Do I Need an AIS for a PFIC?

This is our main tax information forum which deals with topics concerning Canadians living and working in the U.S., U.S. citizens contemplating working in Canada, and all aspects of Canadian and U.S. income tax and related adminstrative issues.

Moderator: Mark T Serbinski CA CPA

Post Reply
Posts: 25
Joined: Fri Apr 17, 2020 2:01 pm

Do I Need an AIS for a PFIC?

Post by nielkfj » Tue May 26, 2020 7:58 pm

I am considering putting some money into a Canadian ETF as an investment. Since it is Canadian it will be considered a PFIC by the IRS. However the company that runs the ETF does not issue “Annual Information Statements” (AIS).

1) Is it a lot more difficult to report income from a PFIC on my U.S. tax return without an AIS?

2) I understand that an AIS is needed in order to take the “QEF election” for a PFIC. Is it generally preferred to take the QEF election for a PFIC?
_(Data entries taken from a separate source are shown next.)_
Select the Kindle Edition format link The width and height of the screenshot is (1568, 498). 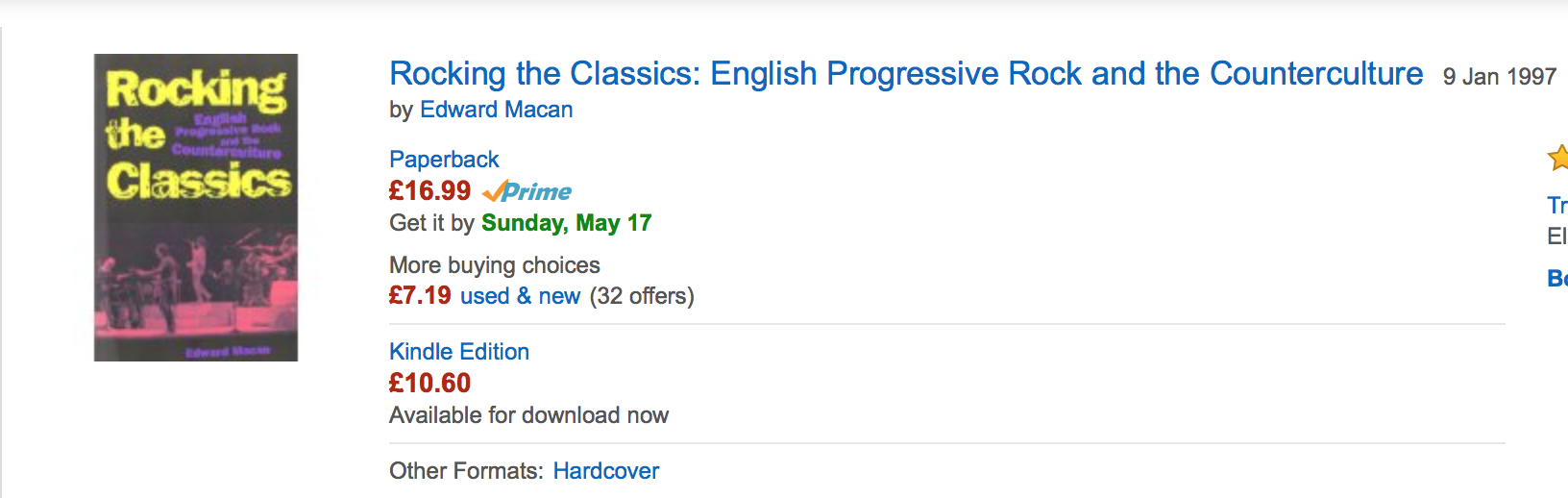tap(459, 352)
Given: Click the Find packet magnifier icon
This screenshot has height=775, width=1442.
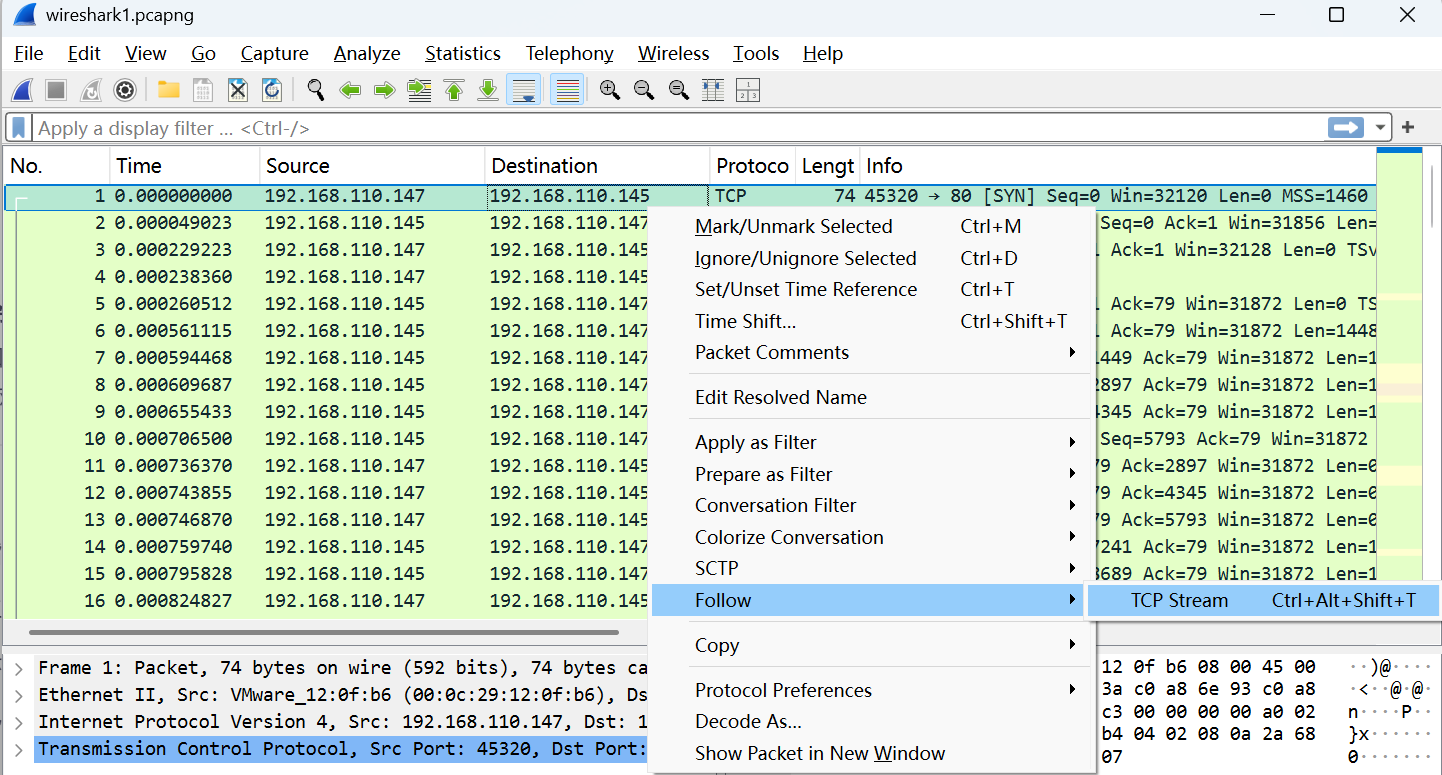Looking at the screenshot, I should (x=316, y=91).
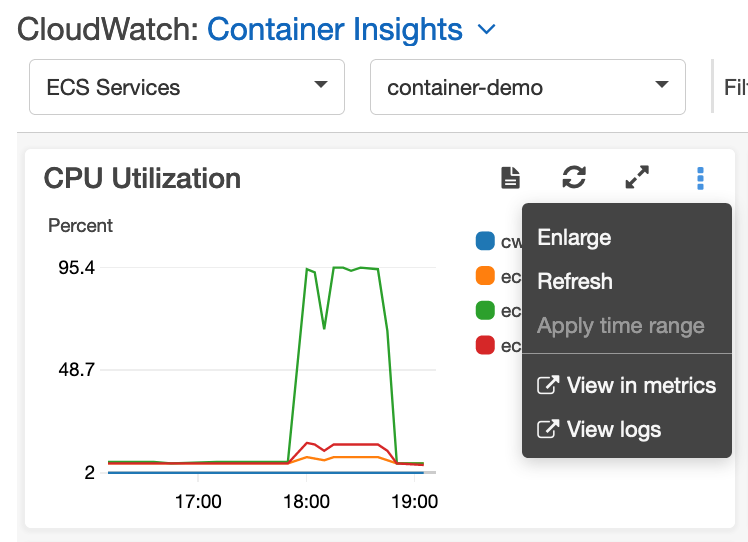Toggle the green legend series swatch

tap(485, 310)
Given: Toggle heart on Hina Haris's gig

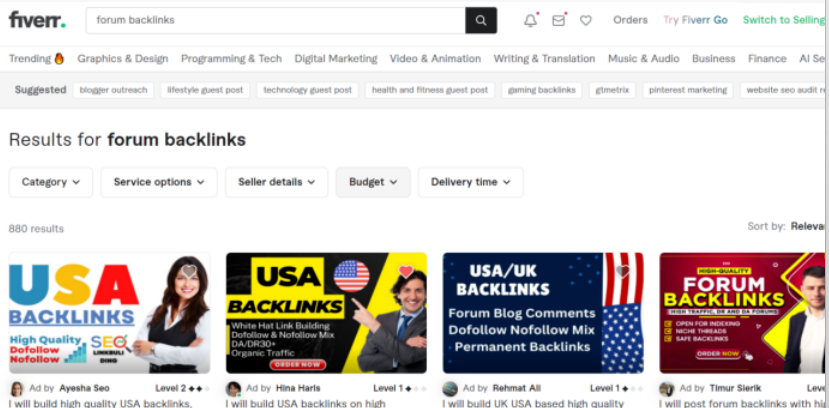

3) How does taking the QEF election for a PFIC affect taxation of distributions from the ETF, and capital gains or losses realized when I sell shares of the ETF?

Posts: 304
Joined: Fri Jun 22, 2012 9:23 am
Location: Canada

Re: Do I Need an AIS for a PFIC?

Post by MGeorge » Thu Jun 04, 2020 7:49 am


I've held Canadian ETFs with the QEF election and with the mark-to-market election.
From a tax point of view, the good part about the QEF election is that it allows long term capital gain treatment. However, I have found that the book keeping required with the QEF election is much more complicated. To answer your questions:
1. Not at all. Without the QEF election, the easiest thing to do is to choose the mark-to-market election. The only drawback is that you'll pay tax at ordinary income tax rates on both realized and unrealized gain from the ETF. Also, you will report any distributions as ordinary dividends (not qualified) with the mark-to-market election. QEF elections are complicated. You have to track the number of shares x days per year and then use the appropriate factor from the AIS. Then you have to adjust your cost basis up for any income from the AIS, and reduce your cost basis by any distributions received.
2. Yes. With the QEF election, long term capital gains treatment occurs if you hold the shares for more than a year. It isn't as good as it sounds though. Look at the AIS statements for XIU (iShares TSX ETF). In tax year 2018, the ordinary income you'd need to report was very high. Almost negating the benefit of the QEF. Most QEF inclusions are taxed at ordinary rates and can be several times higher than the actual dividend distributed.
3. With the QEF election, you report only the income from the AIS. You don't report the actual dividends you received. You adjust the basis up for income reported on 8621, and adjust your basis down for dividends actually received (and not reported). Then when you sell, you have the luxury of treating like any other US stock. Schedule D, long term if held for more than a year.

I hope this helps!
MGeorge is neither an accounting nor taxation professional.